Ketidak puasan terhadap konsepsi IQ sebagai konsep pusat dari
kecerdasan seseorang telah melahirkan konsepsi yang memerlukan riset yang
panjang serta mendalam. Daniel Goleman mengeluarkan konsepsi EQ sebagai jawaban
atas ketidak puasan manusia jika dirinya hanya dipandang dalam struktur
mentalitas saja. Konsep EQ memberikan ruang terhadap dimensi lain dalam diri
manusia yang unik yaitu emosional. Disamping itu Goleman mempopulerkan pendapat
para pakar teori kecerdasan bahwa ada aspek lain dalam diri manusia yang
berinteraksi secara aktif dengan aspek kecerdasan IQ dalam menentukan
efektivitas penggunaan kecerdasan yang konvensional tersebut dalam Danah Zohar
dan Ian Marshal.
Komponen utama dari kecerdasan sosial ini adalah kesadaran diri,
motivasi pribadi, pengaturan diri, empati dan keahlian sosial. Letak dari
kecerdasan emosional ini adalah pada sistem limbik.

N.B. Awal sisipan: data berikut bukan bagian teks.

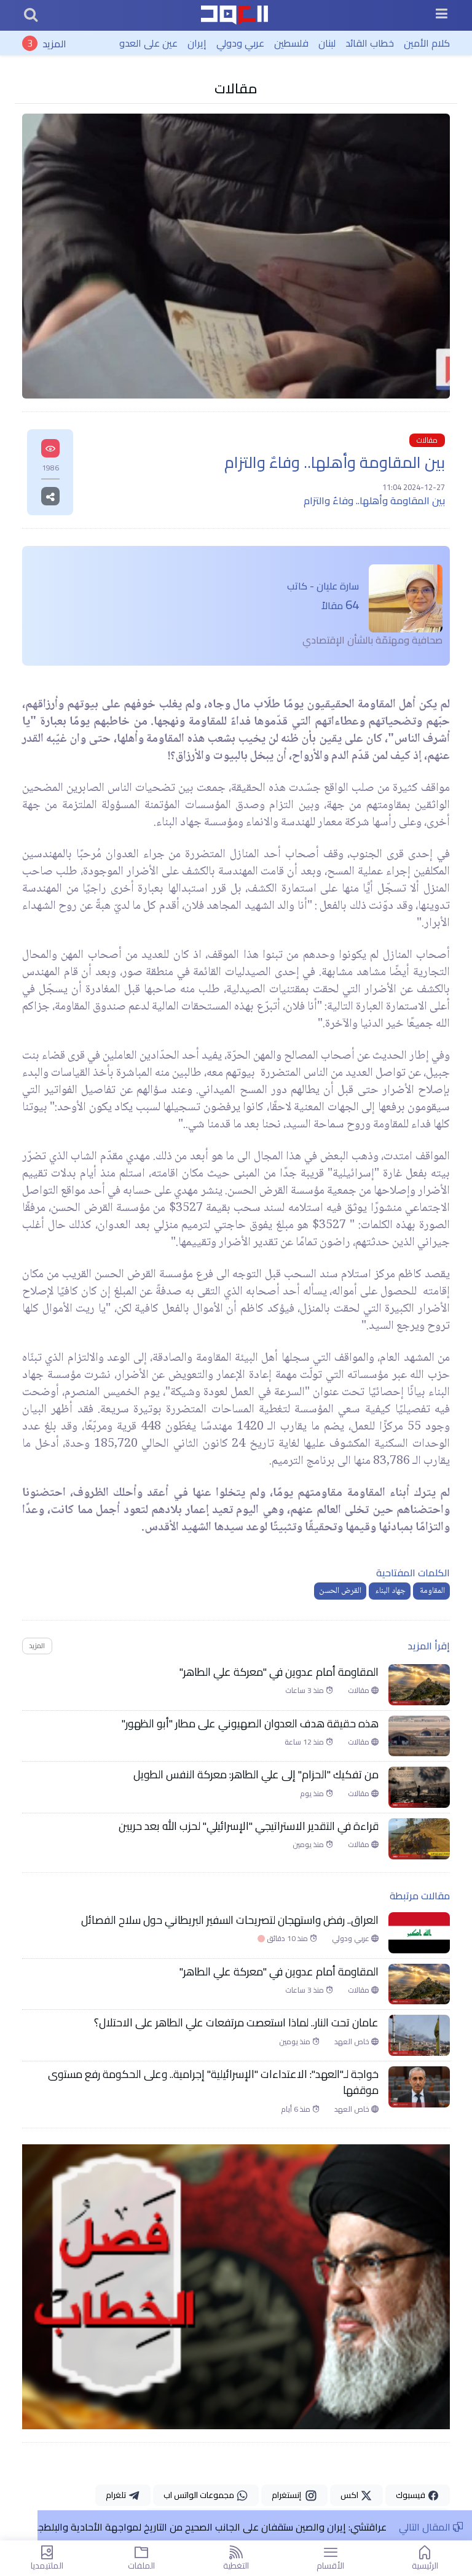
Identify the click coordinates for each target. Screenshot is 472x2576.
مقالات (236, 88)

EQ lebih pada rasa, Jika
kita tidak mampu mengelola aspek rasa kita dengan baik, maka kita tidak akan
mampu untuk menggunakan aspek kecerdasan konvensional kita (IQ) secara efektif,
karena IQ menentukan sukses hanya 20 persen dan EQ 80 persen.
Kecerdasan spiritual mampu mengoptimalkan kerja kecerdasan yang
lain. Individu yang mempunyai kebermaknaan (SQ) yang tinggi, mampu menyandarkan
jiwa sepenuhnya berdasarkan makna yang ia peroleh, dari sana ketenangan hati
akan muncul. Jika hati telah tenang (EQ) akan memberi sinyal untuk menurunkan
kerja simpatis menjadi para simpatis. Bila ia telah tenang karena aliran darah
telah teratur maka individu akan dapat berfikir secara optimal (IQ), sehingga
ia lebih tepat dalam mengambil keputusan. Manajemen diri untuk mengolah hati
dan potensi kamanusiaan tidak cukup hanya dengan IQ dan EQ, kecerdasan
spiritual adalah kecerdasan yang sangat berperan dalam diri manusia sebagai
pembimbing kecerdasan lain. Karena itu sesuai dengan pendapat Covey diatas
bahwa “SQ merupakan kunci utama kesadaran dan dapat membimbing kecerdasan
lainnya”.
Dengan kata lain, SQ adalah kecerdasan yang berperan sebagai
landasan yang diperlukan untuk memfungsikan IQ dan EQ secara efektif. Bahkan SQ
merupakan kecerdasan tertinggi dalam diri kita. Dari pernyataan tersebut, jelas
SQ saja tidak dapat menyelesaikan permasalahan, karena diperlukan keseimbangan
pula dari kecerdasan emosi dan intelektualnya. Jadi seharusnya IQ, EQ dan SQ
pada diri setiap orang mampu secara proporsional bersinergi, menghasilkan
kekuatan jiwa-raga yang penuh keseimbangan. Dari pernyataan tersebut, dapat
dilihat sebuah model ESQ yang merupakan sebuah keseimbangan Body (Fisik), Mind
(Psikis) and Soul (Spiritual).
C.
Aplikasi IQ, EQ, dan SQ dalam PAI
Dalam kehidupan
sehari-hari, seringkali dijumpai orang yang sebenarnya memiliki kemampuan
intelektual luar biasa namun gagal karena rendahnya kecerdasan emosi yang
dimiliki. Sebaliknya, sering juga dijumpai orang yang memiliki kemampuan
intelektual biasa saja namun ternyata sukses dalam pekerjaan ataupun dalam
hubungan masyarakat. Dua keadaan tersebut tampaknya perlu dijadikan bahan
renungan tentang cara kita “membaca” kecerdasan. Hal ini menjadi penting karena
selama ini sistem pendidikan yang ada terlalu menekankan pentingnya nilai
akademik, kecerdasan otak (IQ) saja. Indikatornya adalah dalam mekanisme
pelaksanaan ujian, baik nasional maupun institusional, tolok ukurnya adalah
penguasaan peserta didik terhadap materi pelajaran yang bersifat remembering
dan recalling.
Jelas ini sangat
ironis karena pada dasarnya salah satu kelemahan pendidikan terletak pada aspek
afektif. Banyaknya kasus negatif dalam bidang afektif yang mewarnai dunia
pendidikan seperti pelecehan seksual yang dilakukan oknum guru terhadap murid,
murid laki-laki terhadap murid perempuan, tawuran pelajar, penyontekan,
menurunnya rasa hormat murid terhadap guru, narkoba, dan lain sebagainya
merupakan deretan panjang pelanggaran dalam bidang afekif.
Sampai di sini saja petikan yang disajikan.